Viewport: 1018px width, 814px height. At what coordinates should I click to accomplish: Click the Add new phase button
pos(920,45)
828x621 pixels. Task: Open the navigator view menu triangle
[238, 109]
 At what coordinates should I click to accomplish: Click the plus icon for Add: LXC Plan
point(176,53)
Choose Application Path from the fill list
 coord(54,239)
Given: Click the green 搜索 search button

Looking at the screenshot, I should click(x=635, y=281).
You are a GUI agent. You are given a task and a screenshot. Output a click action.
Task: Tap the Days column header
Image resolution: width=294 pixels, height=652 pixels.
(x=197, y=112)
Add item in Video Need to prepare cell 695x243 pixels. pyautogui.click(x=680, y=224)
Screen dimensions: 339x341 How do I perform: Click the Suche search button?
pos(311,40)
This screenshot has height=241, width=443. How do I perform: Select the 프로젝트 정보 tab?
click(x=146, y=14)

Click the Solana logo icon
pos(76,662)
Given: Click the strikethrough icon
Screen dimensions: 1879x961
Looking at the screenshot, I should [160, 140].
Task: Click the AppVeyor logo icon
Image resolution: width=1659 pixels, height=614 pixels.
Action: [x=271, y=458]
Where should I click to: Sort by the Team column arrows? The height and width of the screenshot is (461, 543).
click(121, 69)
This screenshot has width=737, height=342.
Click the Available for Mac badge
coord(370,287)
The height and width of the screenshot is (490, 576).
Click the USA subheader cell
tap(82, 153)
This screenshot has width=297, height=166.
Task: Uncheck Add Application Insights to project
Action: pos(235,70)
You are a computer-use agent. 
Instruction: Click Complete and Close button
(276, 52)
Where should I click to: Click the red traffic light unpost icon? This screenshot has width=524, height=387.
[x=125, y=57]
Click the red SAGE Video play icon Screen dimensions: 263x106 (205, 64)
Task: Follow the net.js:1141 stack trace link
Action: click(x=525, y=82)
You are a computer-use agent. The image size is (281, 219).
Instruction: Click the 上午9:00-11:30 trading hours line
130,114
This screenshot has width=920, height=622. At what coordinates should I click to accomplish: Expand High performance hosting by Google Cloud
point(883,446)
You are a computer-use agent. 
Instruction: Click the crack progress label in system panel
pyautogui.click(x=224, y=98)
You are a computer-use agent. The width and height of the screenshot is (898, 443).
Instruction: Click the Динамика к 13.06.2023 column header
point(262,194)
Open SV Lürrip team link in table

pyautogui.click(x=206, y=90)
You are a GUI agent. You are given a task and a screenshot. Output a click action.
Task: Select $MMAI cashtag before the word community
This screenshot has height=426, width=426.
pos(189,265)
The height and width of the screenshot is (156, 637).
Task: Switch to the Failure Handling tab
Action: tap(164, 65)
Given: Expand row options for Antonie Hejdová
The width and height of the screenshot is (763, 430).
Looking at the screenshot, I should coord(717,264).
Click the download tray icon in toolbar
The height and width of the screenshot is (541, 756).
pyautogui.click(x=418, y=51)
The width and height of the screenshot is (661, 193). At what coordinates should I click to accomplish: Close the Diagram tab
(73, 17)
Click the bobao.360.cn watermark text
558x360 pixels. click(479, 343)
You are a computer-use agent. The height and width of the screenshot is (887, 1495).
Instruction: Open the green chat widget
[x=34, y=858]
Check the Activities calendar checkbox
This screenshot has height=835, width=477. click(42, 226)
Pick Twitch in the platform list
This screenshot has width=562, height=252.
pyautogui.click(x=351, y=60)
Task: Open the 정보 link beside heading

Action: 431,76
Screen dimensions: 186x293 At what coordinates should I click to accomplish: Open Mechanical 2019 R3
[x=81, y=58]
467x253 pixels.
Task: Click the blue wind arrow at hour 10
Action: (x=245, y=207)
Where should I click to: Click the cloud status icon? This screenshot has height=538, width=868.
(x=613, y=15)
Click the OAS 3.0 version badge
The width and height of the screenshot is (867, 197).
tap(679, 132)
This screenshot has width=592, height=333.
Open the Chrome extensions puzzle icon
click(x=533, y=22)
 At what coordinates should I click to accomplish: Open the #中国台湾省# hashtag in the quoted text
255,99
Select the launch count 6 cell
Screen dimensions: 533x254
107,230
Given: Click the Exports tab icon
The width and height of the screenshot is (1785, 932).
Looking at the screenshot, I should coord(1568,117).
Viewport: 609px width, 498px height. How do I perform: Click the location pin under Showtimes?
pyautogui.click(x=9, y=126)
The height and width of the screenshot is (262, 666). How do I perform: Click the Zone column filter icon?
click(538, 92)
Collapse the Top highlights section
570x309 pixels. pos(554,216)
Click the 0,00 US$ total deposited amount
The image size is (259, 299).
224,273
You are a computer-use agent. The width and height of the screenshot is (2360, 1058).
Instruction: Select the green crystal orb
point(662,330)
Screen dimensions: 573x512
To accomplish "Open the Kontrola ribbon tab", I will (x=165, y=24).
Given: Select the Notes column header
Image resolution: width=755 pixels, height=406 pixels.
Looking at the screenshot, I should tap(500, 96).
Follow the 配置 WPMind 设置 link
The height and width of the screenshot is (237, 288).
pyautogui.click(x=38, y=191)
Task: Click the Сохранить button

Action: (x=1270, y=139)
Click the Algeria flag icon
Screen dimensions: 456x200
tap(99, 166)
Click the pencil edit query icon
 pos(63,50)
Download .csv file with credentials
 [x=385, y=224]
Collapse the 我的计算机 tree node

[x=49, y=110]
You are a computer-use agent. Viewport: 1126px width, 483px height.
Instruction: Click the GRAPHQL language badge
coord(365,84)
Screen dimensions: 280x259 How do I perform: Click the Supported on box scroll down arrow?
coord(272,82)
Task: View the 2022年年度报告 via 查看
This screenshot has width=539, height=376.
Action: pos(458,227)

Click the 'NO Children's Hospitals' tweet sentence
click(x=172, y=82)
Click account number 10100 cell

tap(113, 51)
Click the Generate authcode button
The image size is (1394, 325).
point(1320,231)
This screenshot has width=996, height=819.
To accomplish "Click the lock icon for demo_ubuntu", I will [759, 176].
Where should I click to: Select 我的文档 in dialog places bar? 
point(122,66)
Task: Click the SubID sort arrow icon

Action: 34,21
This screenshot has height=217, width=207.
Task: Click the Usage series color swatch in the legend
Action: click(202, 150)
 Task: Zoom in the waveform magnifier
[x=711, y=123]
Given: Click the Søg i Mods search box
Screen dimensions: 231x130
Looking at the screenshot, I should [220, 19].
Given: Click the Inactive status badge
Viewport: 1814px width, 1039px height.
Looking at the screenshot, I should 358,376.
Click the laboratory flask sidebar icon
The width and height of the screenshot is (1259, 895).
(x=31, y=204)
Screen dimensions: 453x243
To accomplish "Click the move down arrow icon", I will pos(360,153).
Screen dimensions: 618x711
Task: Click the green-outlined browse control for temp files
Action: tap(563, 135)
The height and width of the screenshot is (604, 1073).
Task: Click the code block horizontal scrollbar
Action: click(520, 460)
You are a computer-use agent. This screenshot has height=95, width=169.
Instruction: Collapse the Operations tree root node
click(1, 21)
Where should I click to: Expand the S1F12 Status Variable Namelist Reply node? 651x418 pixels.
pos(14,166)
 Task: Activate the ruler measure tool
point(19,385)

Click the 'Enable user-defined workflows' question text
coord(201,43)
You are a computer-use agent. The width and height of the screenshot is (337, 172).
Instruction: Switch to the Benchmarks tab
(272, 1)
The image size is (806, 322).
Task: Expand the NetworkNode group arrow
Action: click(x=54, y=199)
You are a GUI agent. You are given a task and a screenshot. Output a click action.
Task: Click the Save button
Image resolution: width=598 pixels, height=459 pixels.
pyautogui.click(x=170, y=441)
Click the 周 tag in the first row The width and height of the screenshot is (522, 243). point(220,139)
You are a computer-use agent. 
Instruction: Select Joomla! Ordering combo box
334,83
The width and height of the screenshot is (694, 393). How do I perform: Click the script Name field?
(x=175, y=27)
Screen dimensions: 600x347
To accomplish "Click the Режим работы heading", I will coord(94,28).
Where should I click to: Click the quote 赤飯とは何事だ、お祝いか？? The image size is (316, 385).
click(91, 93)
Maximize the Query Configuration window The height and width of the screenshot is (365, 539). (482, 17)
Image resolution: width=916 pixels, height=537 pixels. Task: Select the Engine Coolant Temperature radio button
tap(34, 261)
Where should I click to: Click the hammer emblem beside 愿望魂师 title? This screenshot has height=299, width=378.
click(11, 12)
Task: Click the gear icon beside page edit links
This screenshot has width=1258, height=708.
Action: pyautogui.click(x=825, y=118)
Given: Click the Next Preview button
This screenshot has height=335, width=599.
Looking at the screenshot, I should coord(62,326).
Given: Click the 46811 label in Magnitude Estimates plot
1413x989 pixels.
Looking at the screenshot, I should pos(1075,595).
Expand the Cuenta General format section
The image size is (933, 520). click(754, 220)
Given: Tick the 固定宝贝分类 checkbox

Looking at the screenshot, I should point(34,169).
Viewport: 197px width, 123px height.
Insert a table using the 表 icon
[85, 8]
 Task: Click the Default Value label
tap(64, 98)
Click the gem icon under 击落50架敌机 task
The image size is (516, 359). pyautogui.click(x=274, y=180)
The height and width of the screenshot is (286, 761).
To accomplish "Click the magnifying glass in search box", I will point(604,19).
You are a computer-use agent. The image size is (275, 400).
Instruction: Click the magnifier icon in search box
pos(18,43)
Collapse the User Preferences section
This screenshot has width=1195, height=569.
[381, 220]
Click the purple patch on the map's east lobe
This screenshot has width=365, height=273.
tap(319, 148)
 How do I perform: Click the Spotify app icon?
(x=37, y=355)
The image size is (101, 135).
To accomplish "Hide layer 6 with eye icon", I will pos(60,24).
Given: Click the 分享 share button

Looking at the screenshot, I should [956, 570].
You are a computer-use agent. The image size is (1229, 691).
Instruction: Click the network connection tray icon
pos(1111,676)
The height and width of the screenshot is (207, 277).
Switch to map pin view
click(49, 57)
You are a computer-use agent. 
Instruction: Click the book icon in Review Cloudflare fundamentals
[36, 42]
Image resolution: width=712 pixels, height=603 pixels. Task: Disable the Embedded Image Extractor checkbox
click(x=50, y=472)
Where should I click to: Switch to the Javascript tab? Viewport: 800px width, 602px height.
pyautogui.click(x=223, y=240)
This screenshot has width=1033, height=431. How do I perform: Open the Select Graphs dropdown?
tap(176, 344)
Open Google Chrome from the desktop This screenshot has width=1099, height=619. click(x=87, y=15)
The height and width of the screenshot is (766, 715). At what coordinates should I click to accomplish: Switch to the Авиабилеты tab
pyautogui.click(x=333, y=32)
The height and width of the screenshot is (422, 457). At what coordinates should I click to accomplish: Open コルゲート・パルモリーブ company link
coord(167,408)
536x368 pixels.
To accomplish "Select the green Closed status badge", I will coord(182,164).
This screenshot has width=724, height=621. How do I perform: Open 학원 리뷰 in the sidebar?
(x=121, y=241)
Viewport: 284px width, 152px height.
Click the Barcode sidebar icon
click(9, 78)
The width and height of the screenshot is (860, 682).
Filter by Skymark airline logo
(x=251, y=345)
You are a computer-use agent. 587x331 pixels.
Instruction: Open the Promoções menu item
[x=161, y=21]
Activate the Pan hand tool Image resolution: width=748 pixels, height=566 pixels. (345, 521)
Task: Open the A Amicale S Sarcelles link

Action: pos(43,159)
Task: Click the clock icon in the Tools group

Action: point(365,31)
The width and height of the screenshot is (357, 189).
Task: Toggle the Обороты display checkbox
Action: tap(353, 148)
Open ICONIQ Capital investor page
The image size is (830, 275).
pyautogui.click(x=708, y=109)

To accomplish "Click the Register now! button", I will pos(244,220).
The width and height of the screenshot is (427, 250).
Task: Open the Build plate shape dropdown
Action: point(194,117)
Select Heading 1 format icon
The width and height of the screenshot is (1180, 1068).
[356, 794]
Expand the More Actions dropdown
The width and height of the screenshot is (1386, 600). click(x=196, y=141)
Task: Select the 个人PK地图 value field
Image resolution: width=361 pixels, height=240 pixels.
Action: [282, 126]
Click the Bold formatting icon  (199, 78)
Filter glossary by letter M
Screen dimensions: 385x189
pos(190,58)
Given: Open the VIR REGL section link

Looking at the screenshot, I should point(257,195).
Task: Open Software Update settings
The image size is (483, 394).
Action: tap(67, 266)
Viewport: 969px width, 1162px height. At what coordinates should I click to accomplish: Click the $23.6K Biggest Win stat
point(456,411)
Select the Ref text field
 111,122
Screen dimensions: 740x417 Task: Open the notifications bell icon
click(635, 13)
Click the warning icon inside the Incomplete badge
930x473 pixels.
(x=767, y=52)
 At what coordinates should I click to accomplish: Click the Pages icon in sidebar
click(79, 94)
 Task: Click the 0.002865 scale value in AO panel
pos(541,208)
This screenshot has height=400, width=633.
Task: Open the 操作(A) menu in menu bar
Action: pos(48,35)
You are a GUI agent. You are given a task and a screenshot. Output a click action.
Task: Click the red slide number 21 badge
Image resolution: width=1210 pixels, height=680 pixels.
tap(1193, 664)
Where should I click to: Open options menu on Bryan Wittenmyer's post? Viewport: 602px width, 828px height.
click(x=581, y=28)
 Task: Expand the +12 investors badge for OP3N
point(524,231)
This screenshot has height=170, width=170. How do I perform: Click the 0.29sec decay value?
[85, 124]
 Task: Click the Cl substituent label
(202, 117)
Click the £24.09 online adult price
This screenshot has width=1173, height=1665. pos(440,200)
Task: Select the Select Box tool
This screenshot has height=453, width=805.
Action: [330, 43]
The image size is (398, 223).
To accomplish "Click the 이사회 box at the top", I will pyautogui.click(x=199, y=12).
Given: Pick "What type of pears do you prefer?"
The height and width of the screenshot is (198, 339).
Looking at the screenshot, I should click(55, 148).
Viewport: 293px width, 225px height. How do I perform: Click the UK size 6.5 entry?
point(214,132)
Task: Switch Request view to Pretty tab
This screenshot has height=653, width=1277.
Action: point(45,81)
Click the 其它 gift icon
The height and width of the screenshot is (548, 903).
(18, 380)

__________

● **Requirement**: Return every line of the listing that has the word "Pick" in it.

● **Result for this exercise**:
Pick Twitch in the platform list
Given: Pick "What type of pears do you prefer?"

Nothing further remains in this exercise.